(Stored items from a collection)
::::::::::

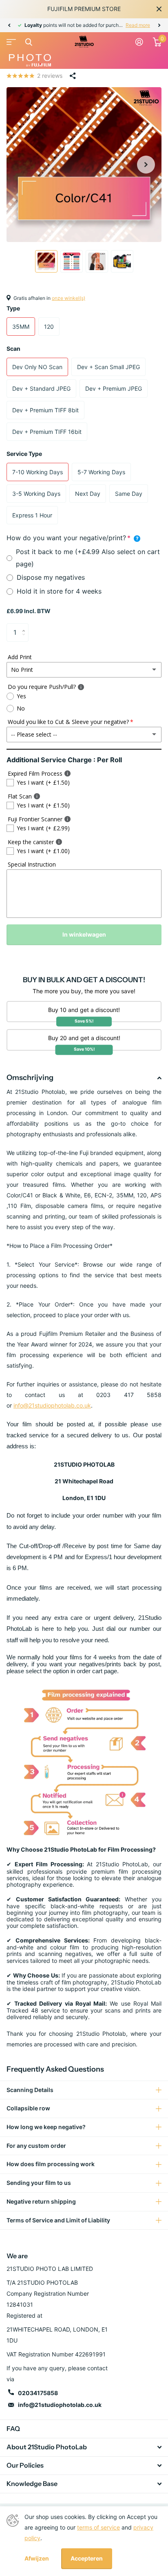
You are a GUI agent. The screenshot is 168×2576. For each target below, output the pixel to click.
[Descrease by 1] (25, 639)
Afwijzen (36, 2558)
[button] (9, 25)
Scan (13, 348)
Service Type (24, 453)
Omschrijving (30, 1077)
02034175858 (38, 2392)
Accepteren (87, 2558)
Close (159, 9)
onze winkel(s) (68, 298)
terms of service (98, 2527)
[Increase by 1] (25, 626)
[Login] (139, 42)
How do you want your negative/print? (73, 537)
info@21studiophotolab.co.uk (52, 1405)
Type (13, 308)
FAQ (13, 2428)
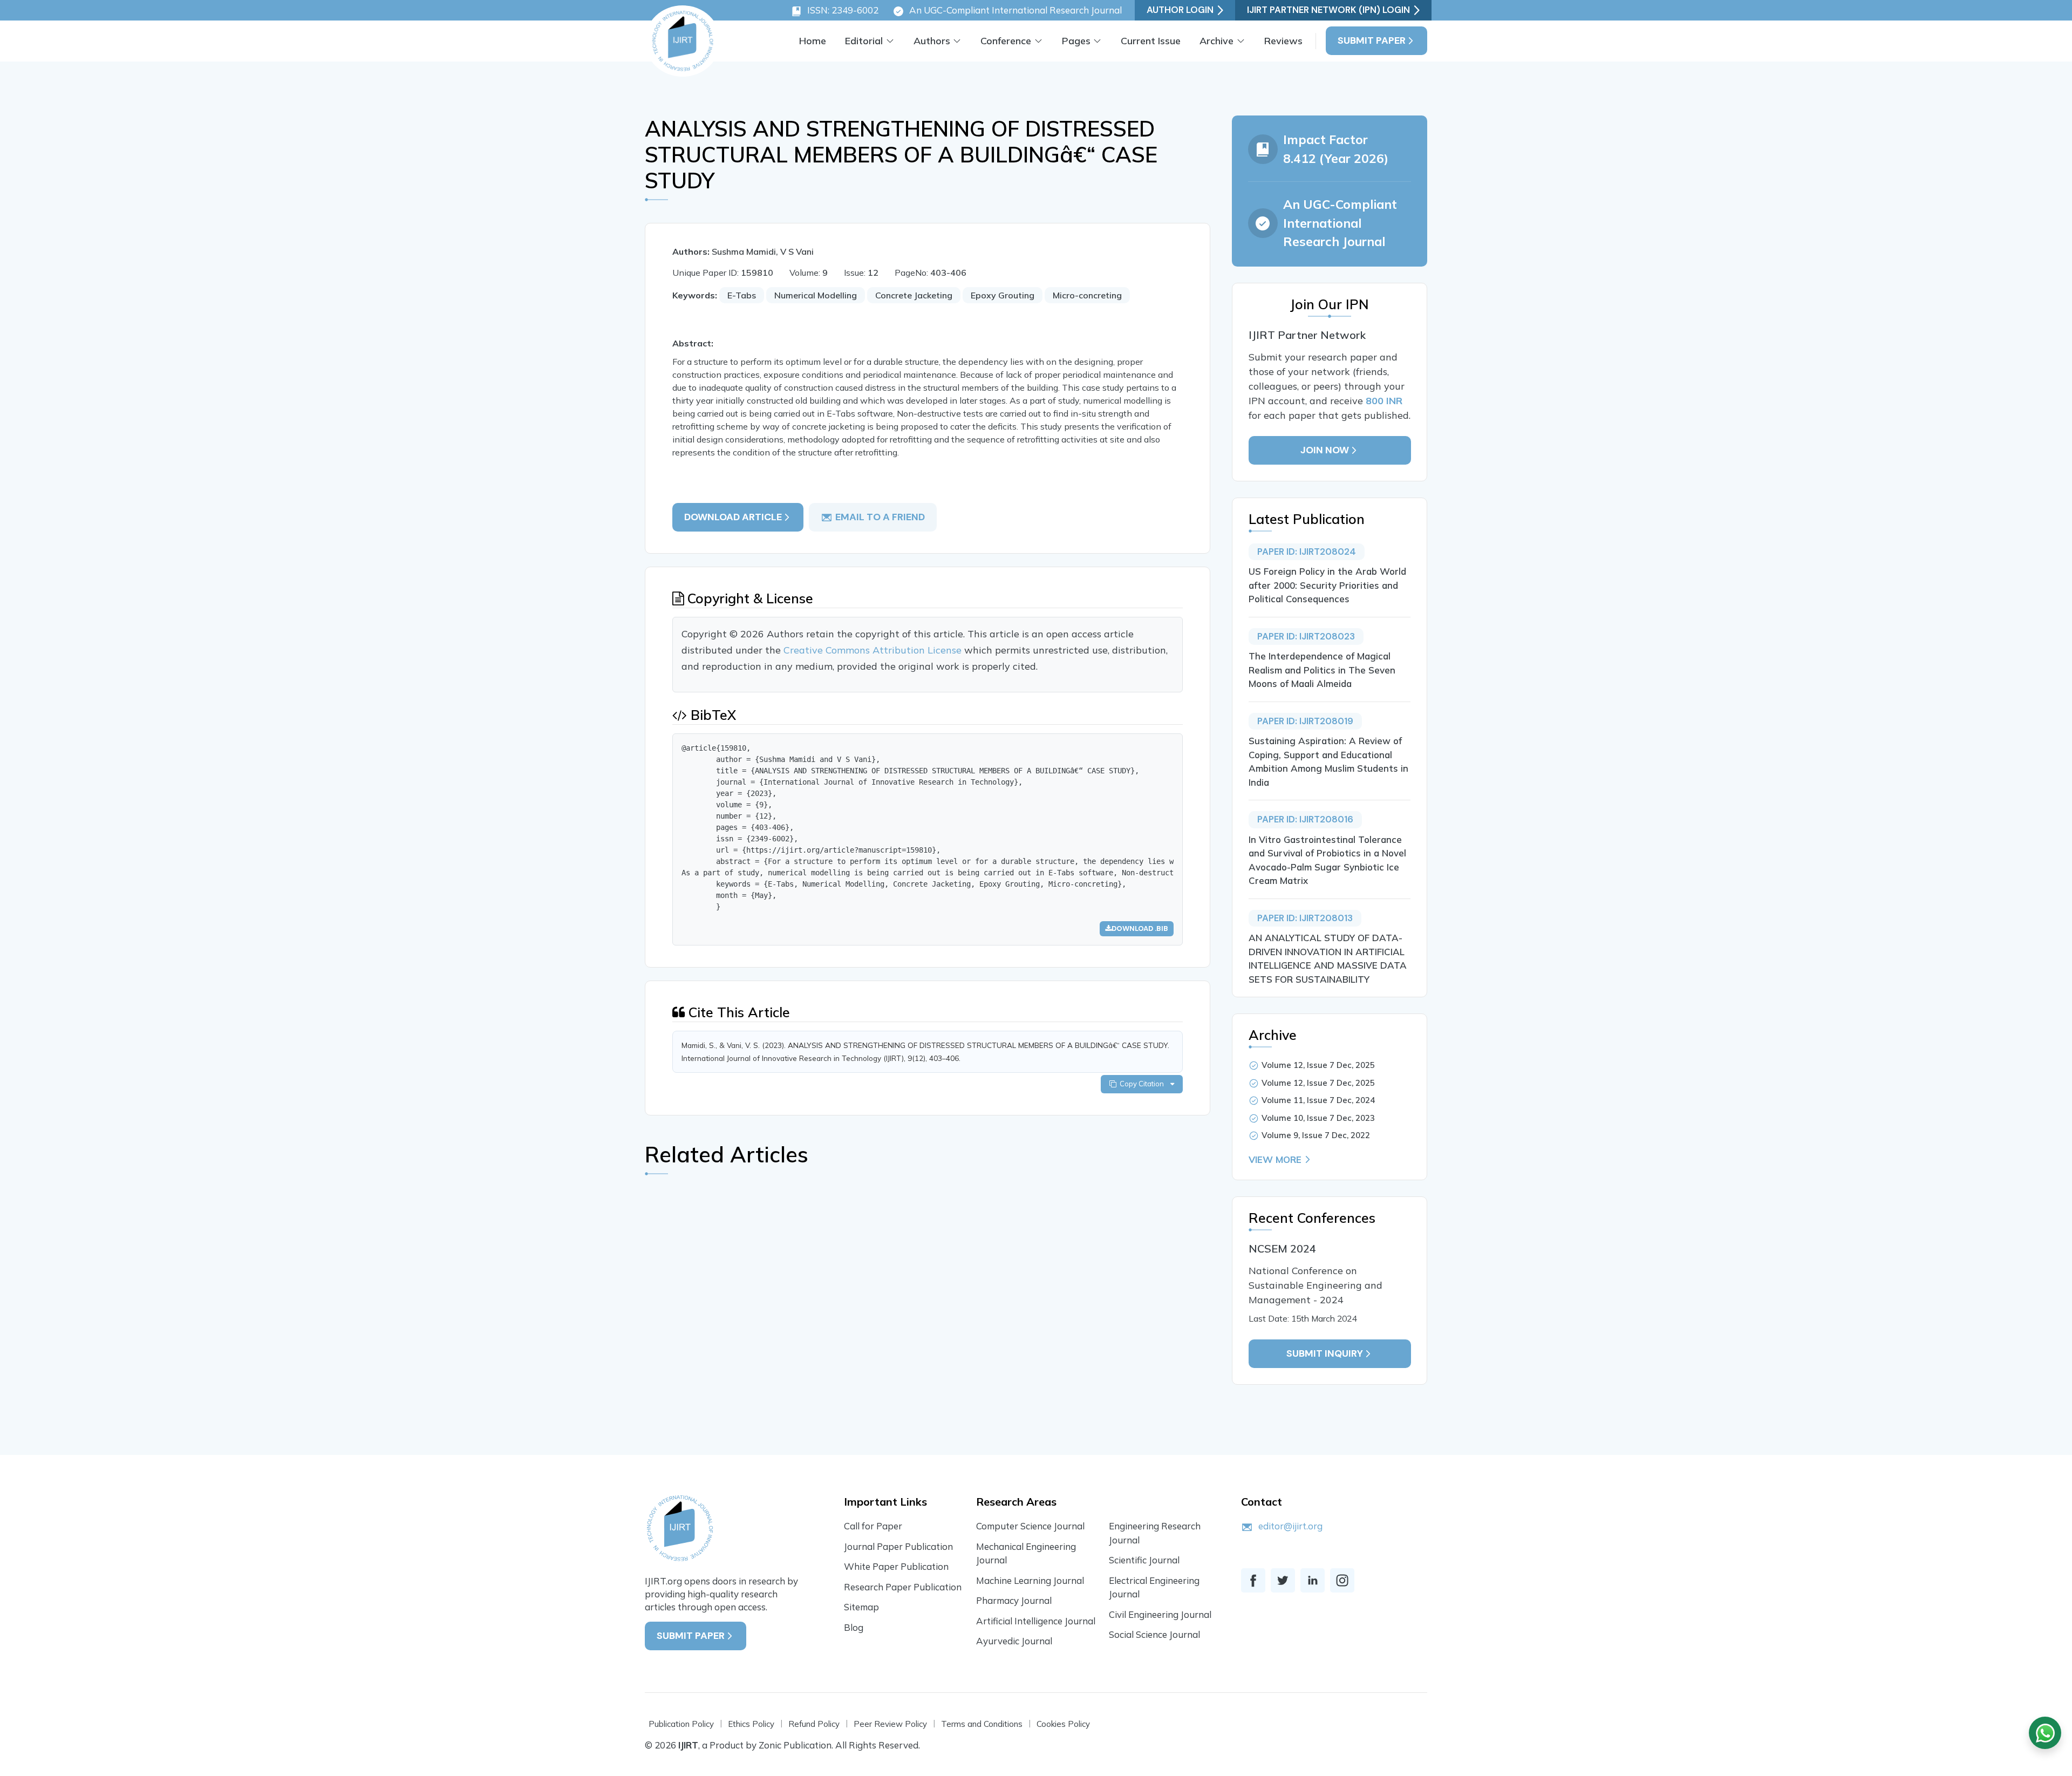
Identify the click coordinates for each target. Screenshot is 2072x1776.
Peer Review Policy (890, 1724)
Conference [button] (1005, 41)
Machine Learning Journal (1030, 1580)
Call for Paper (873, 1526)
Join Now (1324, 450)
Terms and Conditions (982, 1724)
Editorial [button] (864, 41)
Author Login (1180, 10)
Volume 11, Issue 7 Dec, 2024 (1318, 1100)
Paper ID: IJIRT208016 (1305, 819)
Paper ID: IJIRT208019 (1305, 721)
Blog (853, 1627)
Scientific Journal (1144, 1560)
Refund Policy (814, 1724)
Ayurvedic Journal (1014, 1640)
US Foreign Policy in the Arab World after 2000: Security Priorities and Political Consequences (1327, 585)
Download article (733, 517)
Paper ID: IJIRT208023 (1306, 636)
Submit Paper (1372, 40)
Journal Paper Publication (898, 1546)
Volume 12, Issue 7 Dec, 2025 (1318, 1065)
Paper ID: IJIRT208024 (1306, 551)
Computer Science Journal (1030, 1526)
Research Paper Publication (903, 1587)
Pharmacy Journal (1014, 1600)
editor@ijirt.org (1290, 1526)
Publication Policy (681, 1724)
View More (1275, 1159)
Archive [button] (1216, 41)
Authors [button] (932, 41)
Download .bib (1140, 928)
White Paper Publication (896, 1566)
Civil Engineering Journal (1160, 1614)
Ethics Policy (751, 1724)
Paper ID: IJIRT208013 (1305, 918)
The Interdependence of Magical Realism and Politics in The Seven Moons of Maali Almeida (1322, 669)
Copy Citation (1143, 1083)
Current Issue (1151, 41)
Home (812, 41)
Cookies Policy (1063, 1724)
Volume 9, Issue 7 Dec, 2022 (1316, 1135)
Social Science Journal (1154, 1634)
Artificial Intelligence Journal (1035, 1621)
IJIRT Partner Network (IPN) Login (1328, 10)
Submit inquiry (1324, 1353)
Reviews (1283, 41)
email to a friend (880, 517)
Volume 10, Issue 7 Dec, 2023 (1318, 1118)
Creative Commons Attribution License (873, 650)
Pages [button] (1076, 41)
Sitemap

::::::::::

Work to be completed:
Copy out, exactly and alone, the lines of the entries above between the ones holding "US Foreign Policy" and "Journal Paper Publication (898, 1546)", inclusive.

Exercise result:
US Foreign Policy in the Arab World after 2000: Security Priorities and Political Consequences (1327, 585)
Download article (733, 517)
Paper ID: IJIRT208023 (1306, 636)
Submit Paper (1372, 40)
Journal Paper Publication (898, 1546)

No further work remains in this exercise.